Gustave Wiegand (1870 – 1957)

Woodland Twilight

Gustave Wiegand was known for painting woodland interiors and other pure landscapes in all seasons, so that is how he chose to be remembered on a panel in the Griswold House. Surprisingly, he painted this panel in a manner distinctly different from his other work. The scene is much darker and may owe more to his training at the Royal Academy at Dresden than to his later studies with William Merritt Chase, although Chase probably would have liked the drama created by the thickly painted surface, brushwork, and intense central light. The pond, trees, and clouds encircle the last light of a sunset, whose oranges are reflected in the water and clouds and even in some of the greens of the land.
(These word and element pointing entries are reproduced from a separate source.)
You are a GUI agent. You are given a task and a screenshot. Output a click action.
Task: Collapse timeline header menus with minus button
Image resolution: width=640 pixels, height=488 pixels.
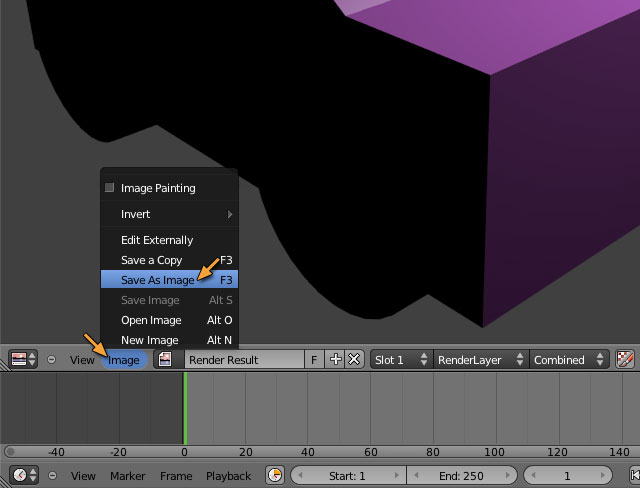[52, 475]
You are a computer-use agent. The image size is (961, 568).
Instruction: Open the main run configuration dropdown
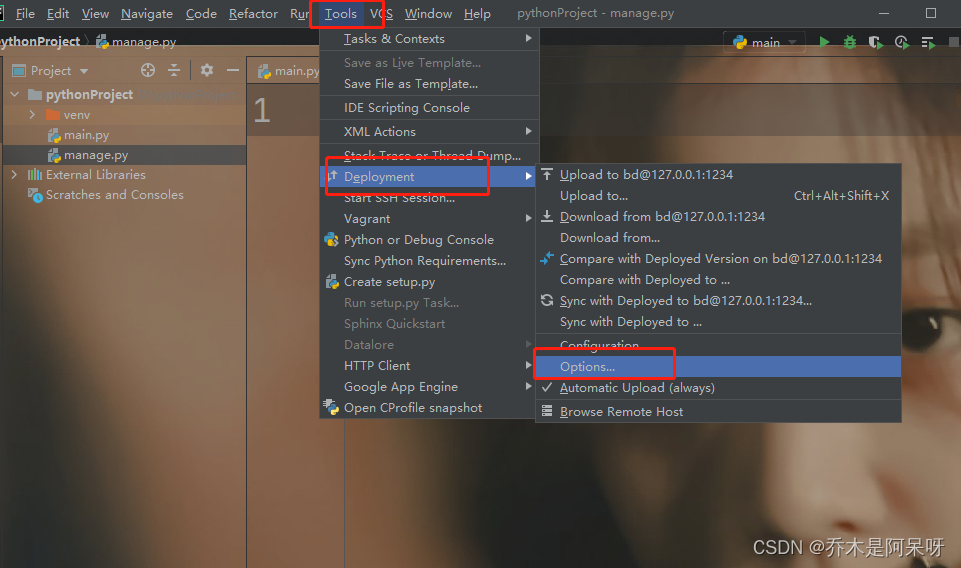pos(766,42)
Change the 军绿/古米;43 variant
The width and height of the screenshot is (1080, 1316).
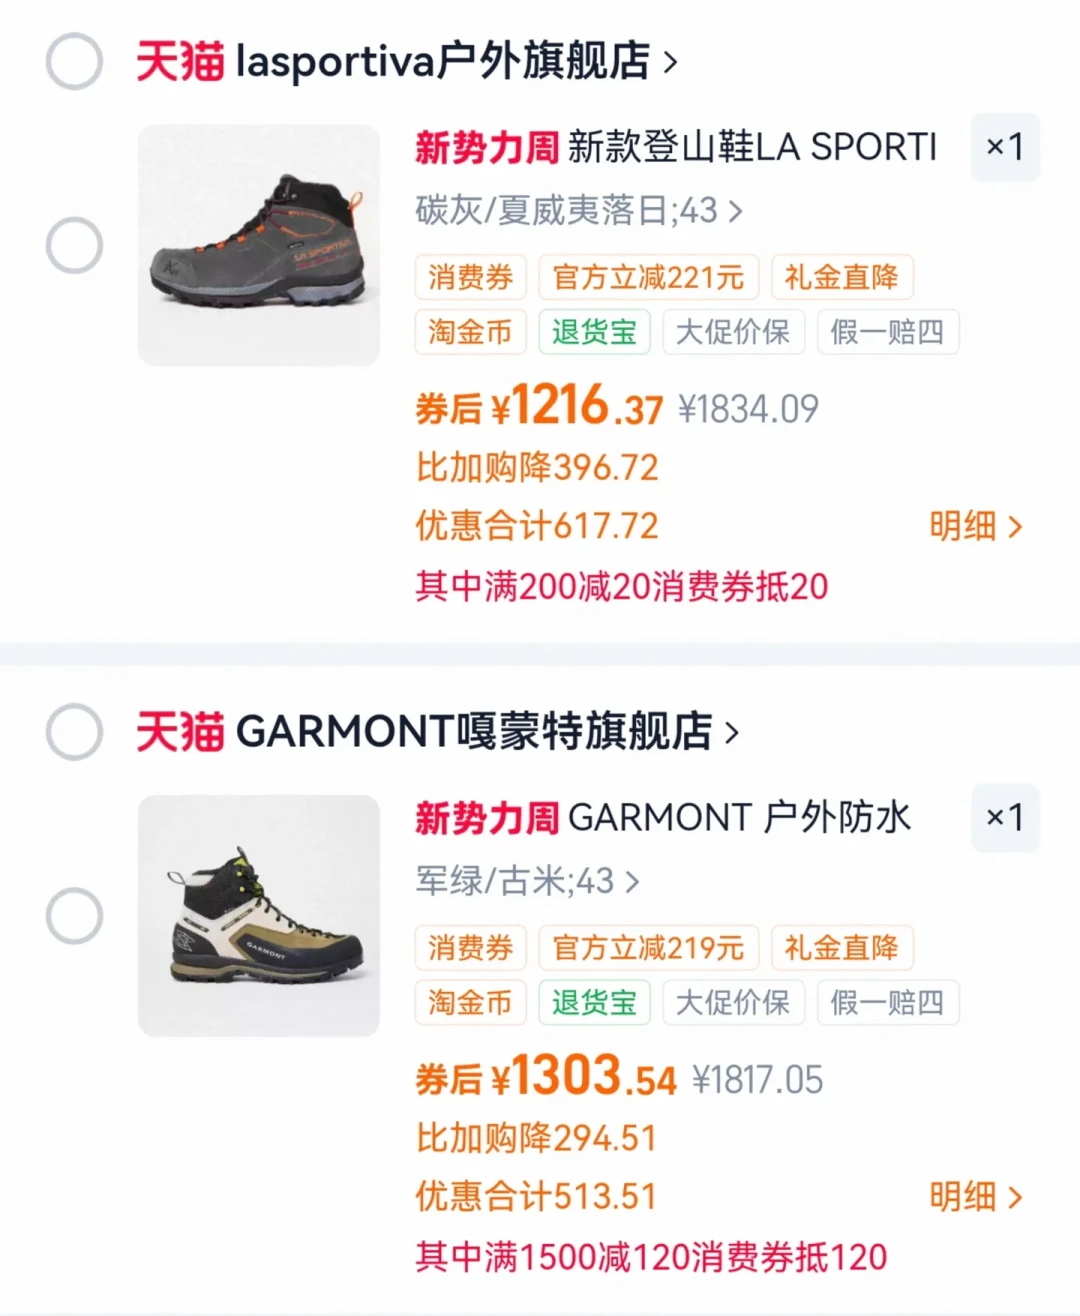click(527, 882)
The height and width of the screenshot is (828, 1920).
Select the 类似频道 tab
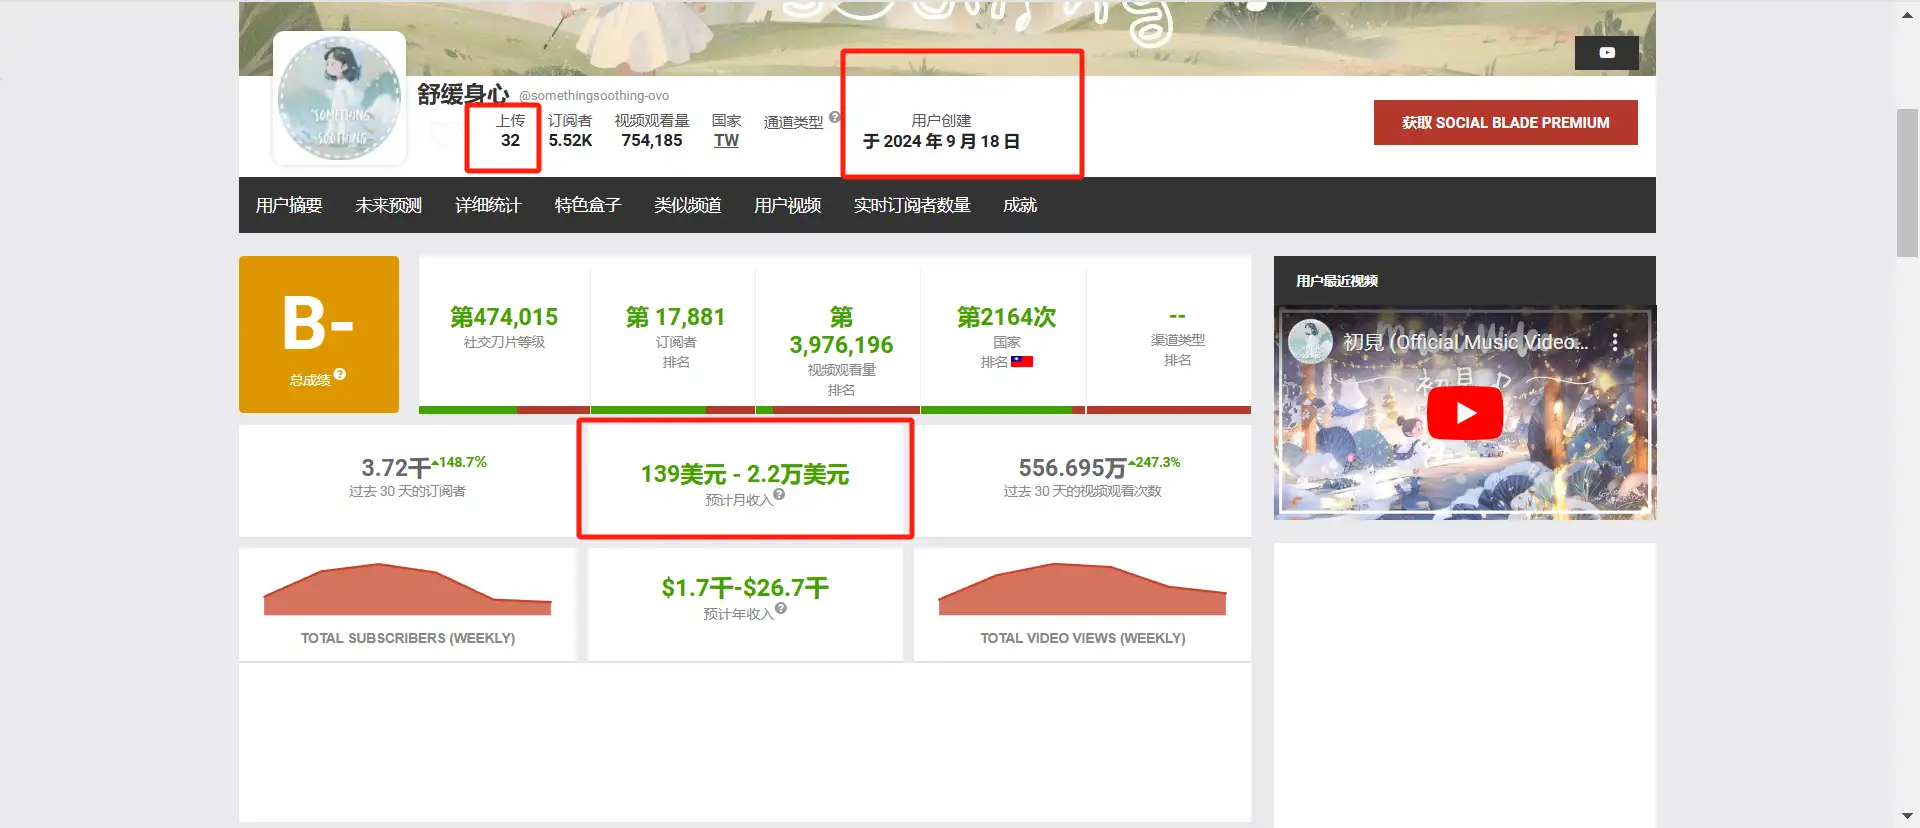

In the sky especially, the brushwork, impasto (thick paint), and mix of colors, most notably the whites, create a surface that is fascinating to look at. It is as though Wiegand was combining elements of the brooding but centrally lit tonal paintings associated with Henry Ward Ranger at Old Lyme with the dynamic brushwork of the Impressionism that Childe Hassam introduced there in 1903. Wiegand paintings are generally much paler in color and more smoothly brushed.

GUSTAVE WIEGAND (1870-1957)
WOODLAND TWILIGHT
OIL ON WOOD PANEL
GIFT OF THE ARTIST

Wiegand spent only the summer of 1907 in Old Lyme. That the other artists immediately gave him the honor of contributing a panel to the Griswold House dining room is not surprising, because his exhibition record was strong and he had won prizes at the National Academy of Design and the St. Louis Expo.

Wiegand lived in the metropolitan New York area but had already begun summering in more rugged landscape than that of Old Lyme, in New Hampshire and particularly in the Blue Mountain area of the Adirondack Mountains. Forests and mountains, which probably reminded him of his native Germany, drew him away from Old Lyme. His Adirondack studio, where he worked from 1900 to 1920, is preserved on the grounds of the Adirondack Museum, just as William Chadwick’s studio is at the Florence Griswold Museum.